La segunda fase entraña la soledad de un presidente en una grabación al estilo Rosenberg. La percepción inicial sugirió un mandatario cada vez más aislado, un gabinete no consultado y una agudización de la violencia (con calificaciones previas de terrorismo de Estado). Hizo deambular a la opinión pública con que había clavado su propio ataúd. La bandera, la oscuridad y la mirada baja no reflejan que al hoy presidente se le abran los pasillos del Palacio Nacional, con un gabinete que aparezca más sólido que ayer. Respeta el amparo de la Corte de Constitucionalidad a favor del comisionado y revive el amor con una bancada tránsfuga mágicamente alineada. Hoy hasta los alcaldes aparecen supeditados al poder oficial.
Sus apoyos se encuentran en un discurso nacionalista, en la amenaza del uso de la fuerza y en la ambigüedad de las élites y de las instituciones religiosas, que no quieren un escenario de incertidumbre. El presidente refinó la confrontación en esta lucha, se apoyó en el conservadurismo religioso y aderezó este con un nacionalismo exacerbado. Por el momento ha logrado dividir la lucha contra la corrupción hasta convertirla en una lucha ideológica. A diferencia del 2015, el presidente no se ha topado con una plaza unificada, pero sí con los frenos y contrapesos que ejercen los órganos de control (PGN, PDH, CGN) que se han pronunciado en contra de la arbitrariedad.
Finalmente, la última fase se presenta como aquella que amortigua y reproduce la institucionalidad paralela. Una opción no descartable —sobre aquellos grupos que con celular en mano empujaron al presidente a la ONU y le sacaron la firma para expulsar al comisionado—. Se frotaron las manos ante un doble objetivo: debilitar al MP y a la Cicig y asestar el golpe maestro de finalizar el mandato. Nada mejor para los Estados mafiosos que una institucionalidad sin cabezas. Quizá en su cometido no esperaron que un grueso del poder local y el Congreso juraran fidelidad, pero, atemorizados, acusados y con serios argumentos de credibilidad, se envalentonaron para apoyar a su presidente. Sí, aquel mismo al que dejaron con la responsabilidad del presupuesto, de la Ley Electoral y de las reformas a la Constitución.

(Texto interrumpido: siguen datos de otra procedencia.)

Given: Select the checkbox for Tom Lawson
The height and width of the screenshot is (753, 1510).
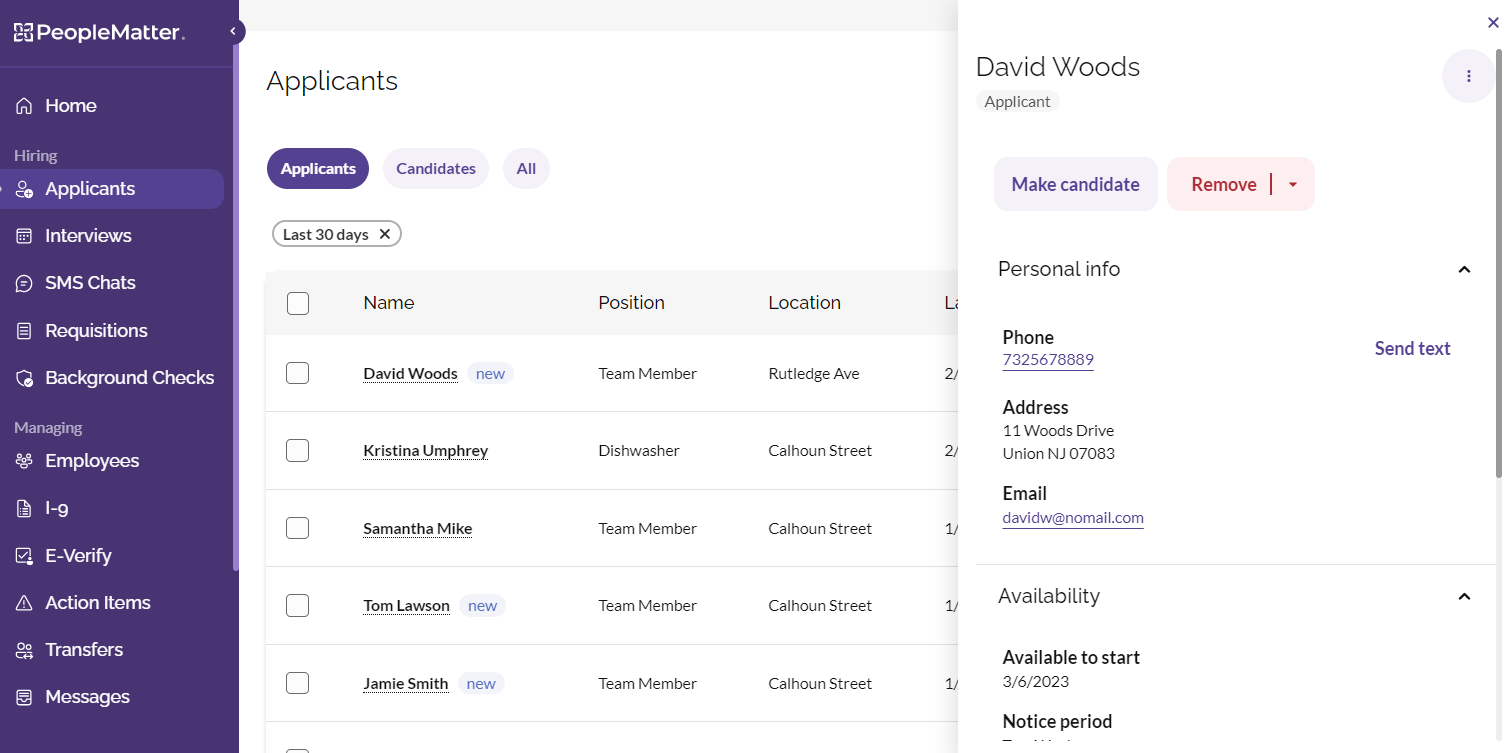Looking at the screenshot, I should coord(297,606).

El Congreso ha ido declinando su rol. Se ha hecho el ausente en la reforma del sistema legal. Abandonó el esfuerzo del diálogo nacional y les respiran en la nuca el caso Odebrecht y una enorme lista de procesos legales. ¿Votarán a favor de quitarle el antejuicio cerca de 80 diputados que se ven investigados o procesados?
Ahora imagine una transición de dos años con un presidente no investigado, una Cicig en transmisión de dirección y una institucionalidad sin nuevas reglas que definan al menos cambios sustantivos en la administración e independencia judicial, así como una ley electoral que condicione el financiamiento electoral ilícito.
¿Ya lo hizo? Pues ese es el país que hoy tenemos.